Tribunal nos EUA se manifesta contra tarifas globais de 10% impostas por Trump

Decisão da corte americana considera ilegais tarifas globais de 10% impostas por Trump, mas mantém medida apenas suspensa para empresas que recorreram; julgamento pode influenciar novas disputas comerciais e futuras decisões sobre taxações nos EUA

PELOTAS, RS (FOLHAPRESS) – A corte de comércio dos Estados Unidos decidiu nesta quinta-feira (7) contra as últimas tarifas globais de 10% impostas pelo presidente Donald Trump. O tribunal concluiu que as tarifas não se justificam segundo a lei comercial da década de 1970 utilizada pelo republicano para amparar a medida.

A Corte de Comércio Internacional dos EUA decidiu a favor das pequenas empresas que contestaram as tarifas, impostas em 24 de fevereiro. A decisão foi por 2 a 1, com um juiz dizendo que era prematuro conceder a vitória aos demandantes.

O tribunal não suspendeu as tarifas de forma ampla, apenas as suspendeu para as duas empresas que entraram com o processo.

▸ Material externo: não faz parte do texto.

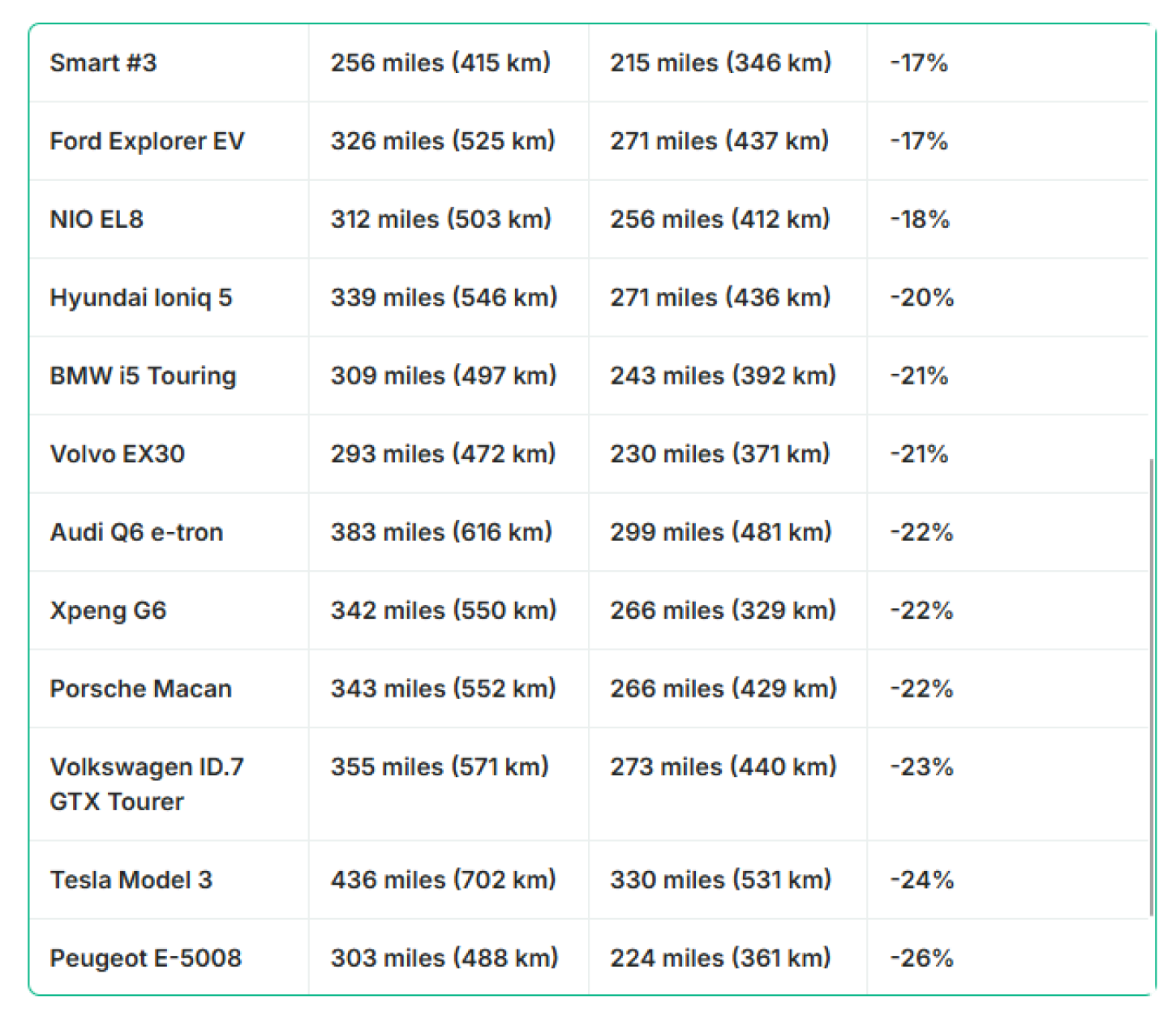Click the 436 miles (702 km) range cell
1176x1017 pixels.
point(443,880)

Os fundadores de uma das empresas saudaram a decisão como “uma grande vitória para pequenas empresas como a nossa, que dependem de uma política comercial justa e previsível”.

“A decisão de hoje ajuda a garantir que empresas como a nossa não sejam injustamente sobrecarregadas por restrições comerciais ilegais”, acrescentaram.

As pequenas empresas argumentaram que as novas tarifas eram uma tentativa de contornar a decisão histórica da Suprema Corte dos EUA que derrubou o tarifaço de Trump, imposto sob a IEEPA (Lei de Poderes Econômicos de Emergência Internacional).

Em seu decreto de fevereiro, pouco depois da derrubada da Suprema Corte, Trump invocou a Seção 122 da Lei de Comércio de 1974, que permite a imposição de tarifas por até 150 dias para corrigir “déficits graves na balança de pagamentos” ou evitar uma desvalorização iminente do dólar.

A decisão judicial desta quinta considerou que a lei não era uma medida apropriada para os tipos de déficits comerciais que Trump citou em seu decreto de fevereiro.

O representante comercial Jamieson Greer também lançou várias investigações sob a Seção 301 da Lei de Comércio de 1974 que poderiam permitir a Washington impor novas tarifas sobre produtos de quase todos os parceiros comerciais dos EUA. O tema foi discutido no encontro entre o presidente Luiz Inácio Lula da Silva e Trump nesta quinta.

Espera-se que Greer conclua essas investigações e apresente ao presidente opções para atingir parceiros comerciais com tarifas no final de julho, quando a tarifa base de 10% recém-declarada ilegal está programada para expirar.

A Casa Branca e o escritório do representante comercial dos EUA não responderam imediatamente aos pedidos de comentário do Financial Times.